Тазик у меня в руках ходил ходуном, и вода из него выплескивалась на меня. Пока я дошла до бокового двора, воды в нем осталось всего ничего. Поставив тазик на стул, я вдруг учуяла аромат жареного. Втягивая носом аппетитный запах, я кое о чем вспомнила и обратилась к Сючжэнь:
– Мне надо домой.
Сючжэнь копалась в ящике и не услышала меня.
А вспомнила я о том, что после обеда должна встретиться с Ню-эр в соседнем переулке, который упирается в наш, мы с ней еще вчера договорились.
Когда я пришла домой, мама увидела мои мокрые штаны, прилипшие к телу, и начала ругаться:
– Всё утро у колодца играла? Я уж думала, ты в колодец свалилась. Посмотри на себя, ты же промокла до нитки!
Она стала меня переодевать и попутно говорила:
– Пора узнавать насчет школ в Пекине, тебе ведь скоро на учебу. Говорят, есть неплохая начальная школа при Педагогическом университете в Чандяне.
К тому времени папа уже вернулся. Я испугалась, что он тоже будет ругать меня за мокрую одежду – папа у меня очень строгий. Втянув голову в плечи, я смотрела на него и готовилась принять наказание. К счастью, папа был занят чтением газеты и курением трубки, поэтому не обратил на меня внимания.
– К чему такая спешка, – лениво возразил отец маме. – Она же еще маленькая.
– Не отправим ее в школу – будет по улицам бегать, я за ней не услежу.
– Не будет слушаться – отшлепай ее, и дело с концом! – ответил папа суровым голосом.
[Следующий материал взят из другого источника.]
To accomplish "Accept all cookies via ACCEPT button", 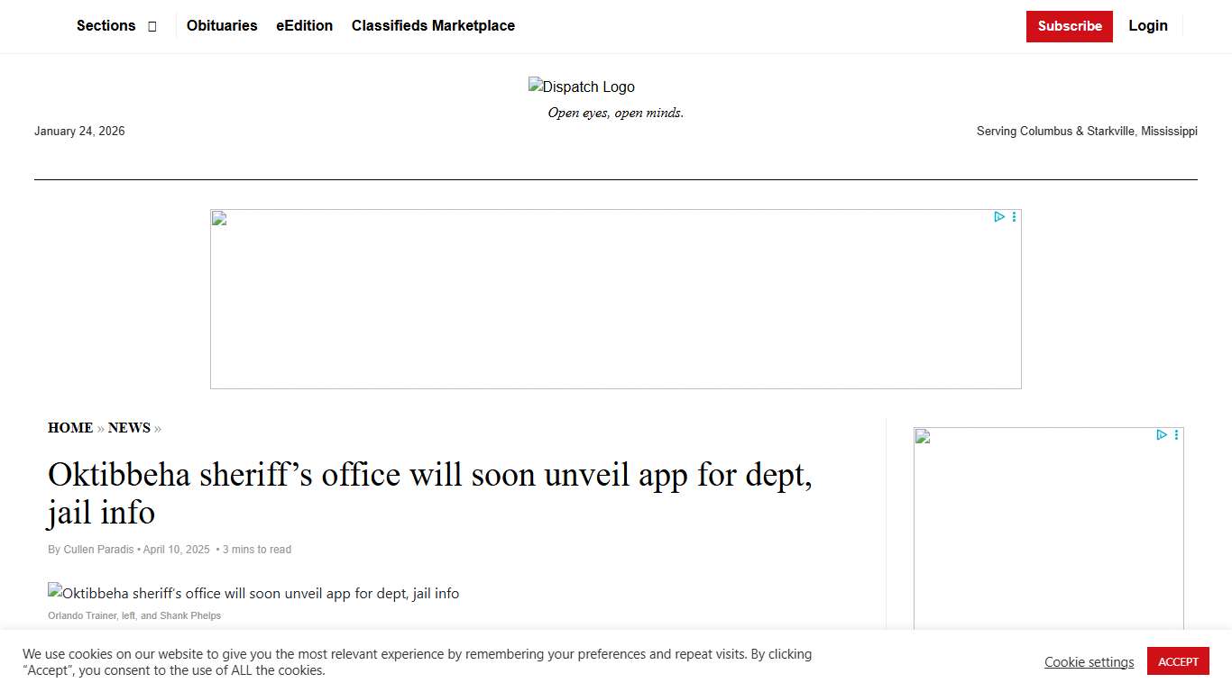I will [x=1178, y=660].
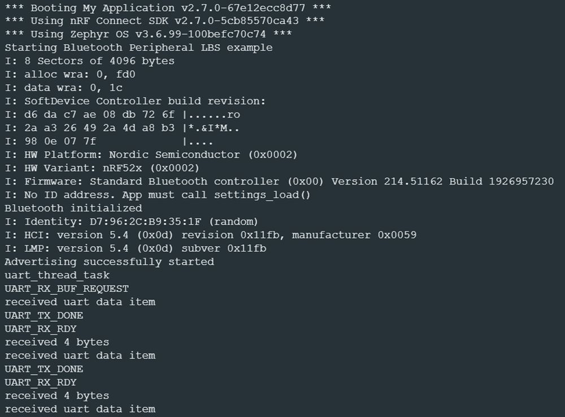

Но повернулся ко мне и улыбнулся – значит, просто дразнит! Затем он добавил: – Дождись, когда ее дядя приедет, ему и поручим найти школу!
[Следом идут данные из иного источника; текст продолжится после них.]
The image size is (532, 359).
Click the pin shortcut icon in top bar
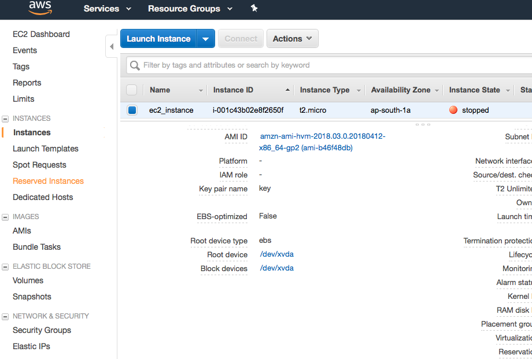click(254, 8)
Пообедав, я побежала встречать Ню-эр. Было уже не холодно, и мы пошли играть в пустующий западный флигель, где были свалены в кучу сломанная жаровня и труба, стояли ненужные стол, стулья и старая кровать. В дырявой плетеной корзине жили недавно вылупившиеся цыплятки, купленные нами на днях. До чего же милые желтые комочки! Мы с Ню-эр присели на корточки и стали с ними играть. А те только и знали, что клевать зерно, ели и ели без остановки!
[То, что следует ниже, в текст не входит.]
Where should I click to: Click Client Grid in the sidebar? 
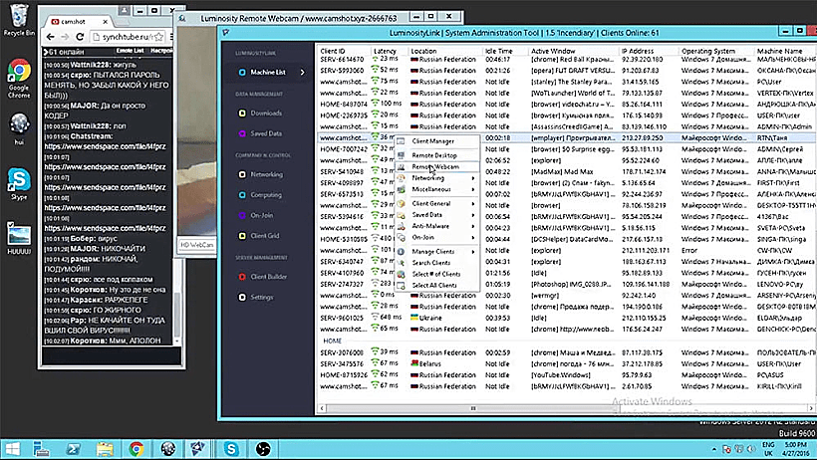(265, 235)
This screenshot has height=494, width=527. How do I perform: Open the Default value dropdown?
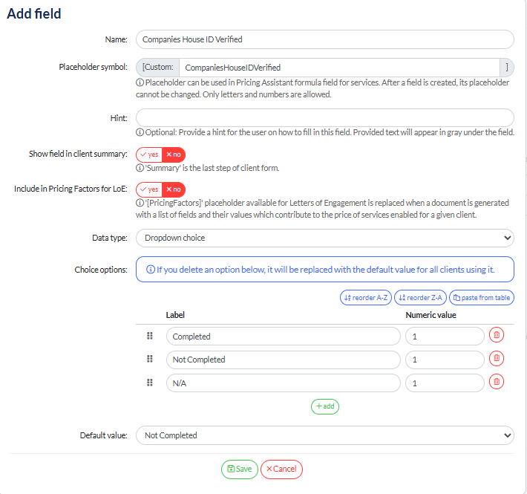click(x=325, y=435)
Цыплята всё никак не могли насытиться. Вдоволь на них насмотревшись, мы накрыли корзину крышкой и занялись другими делами: взяли две монетки, продели через них шнурок[1] и, держа перед собой, принялись их пинать. У Ню-эр это получалось очень изящно. Ударяясь о наши ботинки, монетки позвякивали.
Мы прекрасно провели день и могли бы веселиться до бесконечности, если бы Ню-эр не пора было идти распеваться.
Папа купил мне кисть и тушь, а еще – стопку прописей для каллиграфии. Вечером при свете керосиновой лампы он стал учить меня обводить иероглифы в прописях, прочитав вслух написанные там строки: «Пройдешь два-три ли, а там окутанная туманом деревушка из четырех-пяти домов, шесть-семь павильонов и террас, восемь-девять десятков цветочков».
Папа сказал:
– Каждый день надо прописывать по одной странице. Иначе осенью не возьмут в школу.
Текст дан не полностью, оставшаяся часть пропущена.